**What the task requires**
Copy, word for word, each line of the data below from the first through the line containing "The image size is (2048, 1280).", and stop there.

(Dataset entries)
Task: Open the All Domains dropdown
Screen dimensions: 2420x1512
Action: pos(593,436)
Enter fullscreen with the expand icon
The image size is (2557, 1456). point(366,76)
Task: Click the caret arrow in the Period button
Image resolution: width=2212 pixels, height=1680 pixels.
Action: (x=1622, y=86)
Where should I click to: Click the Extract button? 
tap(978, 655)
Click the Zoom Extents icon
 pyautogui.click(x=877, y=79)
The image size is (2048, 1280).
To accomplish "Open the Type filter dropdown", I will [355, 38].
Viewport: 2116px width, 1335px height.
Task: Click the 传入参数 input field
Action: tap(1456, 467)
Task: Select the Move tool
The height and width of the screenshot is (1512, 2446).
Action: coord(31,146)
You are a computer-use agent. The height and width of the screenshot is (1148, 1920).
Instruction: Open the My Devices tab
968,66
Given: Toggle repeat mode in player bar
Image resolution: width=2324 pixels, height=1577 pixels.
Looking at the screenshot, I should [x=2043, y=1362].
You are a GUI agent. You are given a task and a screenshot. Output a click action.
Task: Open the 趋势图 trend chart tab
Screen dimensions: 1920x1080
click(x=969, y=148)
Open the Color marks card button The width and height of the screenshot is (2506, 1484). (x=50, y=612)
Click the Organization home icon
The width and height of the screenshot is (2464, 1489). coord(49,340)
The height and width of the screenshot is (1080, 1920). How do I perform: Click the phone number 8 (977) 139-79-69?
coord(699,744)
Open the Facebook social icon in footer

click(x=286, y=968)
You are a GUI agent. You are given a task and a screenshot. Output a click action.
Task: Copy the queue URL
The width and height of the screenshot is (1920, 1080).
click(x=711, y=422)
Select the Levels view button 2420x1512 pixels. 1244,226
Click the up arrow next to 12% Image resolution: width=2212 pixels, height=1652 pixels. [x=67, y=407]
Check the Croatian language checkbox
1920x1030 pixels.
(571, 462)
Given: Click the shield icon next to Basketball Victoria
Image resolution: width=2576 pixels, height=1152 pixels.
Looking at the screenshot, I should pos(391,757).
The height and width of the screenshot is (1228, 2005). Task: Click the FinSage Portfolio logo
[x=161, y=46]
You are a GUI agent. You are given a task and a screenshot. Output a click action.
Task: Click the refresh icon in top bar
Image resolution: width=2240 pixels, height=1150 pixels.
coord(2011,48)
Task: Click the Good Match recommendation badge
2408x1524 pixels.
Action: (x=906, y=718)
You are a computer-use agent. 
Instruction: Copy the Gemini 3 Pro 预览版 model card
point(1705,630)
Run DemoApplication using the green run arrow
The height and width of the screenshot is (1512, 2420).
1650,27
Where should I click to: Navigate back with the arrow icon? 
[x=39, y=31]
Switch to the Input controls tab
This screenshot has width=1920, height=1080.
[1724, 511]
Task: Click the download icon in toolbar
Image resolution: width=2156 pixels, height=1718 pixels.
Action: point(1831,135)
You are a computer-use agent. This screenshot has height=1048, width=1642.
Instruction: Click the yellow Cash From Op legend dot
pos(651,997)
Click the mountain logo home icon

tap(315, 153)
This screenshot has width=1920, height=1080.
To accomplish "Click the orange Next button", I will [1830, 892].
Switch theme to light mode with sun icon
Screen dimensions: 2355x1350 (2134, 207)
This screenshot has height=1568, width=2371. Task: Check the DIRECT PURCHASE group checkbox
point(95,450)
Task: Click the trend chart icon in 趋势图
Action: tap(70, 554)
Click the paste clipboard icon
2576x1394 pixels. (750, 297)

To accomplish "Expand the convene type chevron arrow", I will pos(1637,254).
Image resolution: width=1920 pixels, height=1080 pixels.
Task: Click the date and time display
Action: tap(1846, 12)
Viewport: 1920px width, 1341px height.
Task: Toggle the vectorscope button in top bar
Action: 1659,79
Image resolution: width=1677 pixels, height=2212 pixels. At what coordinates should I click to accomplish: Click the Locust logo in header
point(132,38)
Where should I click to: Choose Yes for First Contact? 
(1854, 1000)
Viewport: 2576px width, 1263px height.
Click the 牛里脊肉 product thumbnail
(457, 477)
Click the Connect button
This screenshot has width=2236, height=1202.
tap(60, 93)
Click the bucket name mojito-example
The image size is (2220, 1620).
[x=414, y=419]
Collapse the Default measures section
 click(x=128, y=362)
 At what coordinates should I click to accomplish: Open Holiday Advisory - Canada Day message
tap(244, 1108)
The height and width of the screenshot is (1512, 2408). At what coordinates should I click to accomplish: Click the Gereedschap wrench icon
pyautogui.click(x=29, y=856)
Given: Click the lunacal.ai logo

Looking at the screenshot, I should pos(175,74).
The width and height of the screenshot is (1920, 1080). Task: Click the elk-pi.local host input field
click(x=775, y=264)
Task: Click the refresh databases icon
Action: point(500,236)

**Response to the task**
Task: Open the All Domains dropdown
Screen dimensions: 2420x1512
Action: pos(593,436)
Enter fullscreen with the expand icon
The image size is (2557, 1456). point(366,76)
Task: Click the caret arrow in the Period button
Image resolution: width=2212 pixels, height=1680 pixels.
Action: (x=1622, y=86)
Where should I click to: Click the Extract button? 
tap(978, 655)
Click the Zoom Extents icon
 pyautogui.click(x=877, y=79)
The image size is (2048, 1280).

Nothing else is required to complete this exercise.